Pfft. I've run across missing pine too. So I downloaded it and installed it. Geez.
Hehe. I had the pleasure of being the author of the JavaScript code they used to do that.
:)
They contacted me a few days before asking permission to use it, but I had no idea what they had been planning. Imagine my surprise!
Wake me up when it can be attached to a molex connector...
Wakey, wakey!
Your post advocates a
( ) technical (X) legislative ( ) market-based ( ) vigilante
approach to fighting spam. Your idea will not work. Here is why it won't work. (One or more of the following may apply to your particular idea, and it may have other flaws which used to vary from state to state before a bad federal law was passed.)
( ) Spammers can easily use it to harvest email addresses
( ) Mailing lists and other legitimate email uses would be affected
(X) No one will be able to find the guy or collect the money
( ) It is defenseless against brute force attacks
( ) It will stop spam for two weeks and then we'll be stuck with it
( ) Users of email will not put up with it
( ) Microsoft will not put up with it
( ) The police will not put up with it
( ) Requires too much cooperation from spammers
(X) Requires immediate total cooperation from everybody at once
( ) Many email users cannot afford to lose business or alienate potential employers
( ) Spammers don't care about invalid addresses in their lists
( ) Anyone could anonymously destroy anyone else's career or business
Specifically, your plan fails to account for
( ) Laws expressly prohibiting it
(X) Lack of centrally controlling authority for email
(X) Open relays in foreign countries
( ) Ease of searching tiny alphanumeric address space of all email addresses
( ) Asshats
(X) Jurisdictional problems
( ) Unpopularity of weird new taxes
( ) Public reluctance to accept weird new forms of money
( ) Huge existing software investment in SMTP
( ) Susceptibility of protocols other than SMTP to attack
( ) Willingness of users to install OS patches received by email
( ) Armies of worm riddled broadband-connected Windows boxes
( ) Eternal arms race involved in all filtering approaches
( ) Extreme profitability of spam
( ) Joe jobs and/or identity theft
(X) Technically illiterate politicians
( ) Extreme stupidity on the part of people who do business with spammers
( ) Dishonesty on the part of spammers themselves
( ) Bandwidth costs that are unaffected by client filtering
( ) Outlook
and the following philosophical objections may also apply:
( ) Ideas similar to yours are easy to come up with, yet none have ever
been shown practical
( ) Any scheme based on opt-out is unacceptable
( ) SMTP headers should not be the subject of legislation
( ) Blacklists suck
( ) Whitelists suck
( ) We should be able to talk about Viagra without being censored
( ) Countermeasures should not involve wire fraud or credit card fraud
( ) Countermeasures should not involve sabotage of public networks
( ) Countermeasures must work if phased in gradually
( ) Sending email should be free
( ) Why should we have to trust you and your servers?

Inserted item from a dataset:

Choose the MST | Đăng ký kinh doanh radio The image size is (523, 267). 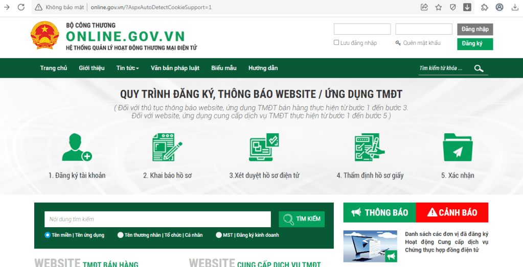(219, 235)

( ) Incompatiblity with open source or open source licenses
(X) Feel-good measures do nothing to solve the problem
( ) Temporary/one-time email addresses are cumbersome
( ) I don't want the government reading my email
(X) Killing them that way is not slow and painful enough
Furthermore, this is what I think about you:
(X) Sorry dude, but I don't think it would work.

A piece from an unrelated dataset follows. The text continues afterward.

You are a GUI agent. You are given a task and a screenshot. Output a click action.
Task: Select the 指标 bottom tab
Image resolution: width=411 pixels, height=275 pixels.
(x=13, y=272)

( ) This is a stupid idea, and you're a stupid person for suggesting it.
( ) Nice try, assh0le! I'm going to find out where you live and burn your
house down!
The only trustworthy source of any public beta software from Microsoft would be a website in the form of "http://*.microsoft.com/*"
i russerver.ru/TrojanMeBaby
Right. And then the first person who gets an email linking them to
http://publicbeta.microsoft.com/products/Office@v
will get a rude surprise if they believe that.
Like it or not, there's still ways to fool the clueful if they don't have much in the way of technical knowledge (ie how to interpret the contents of a URL)
Yeah and the boogers I picked out of my nose are great for those of you on an Atkins diet.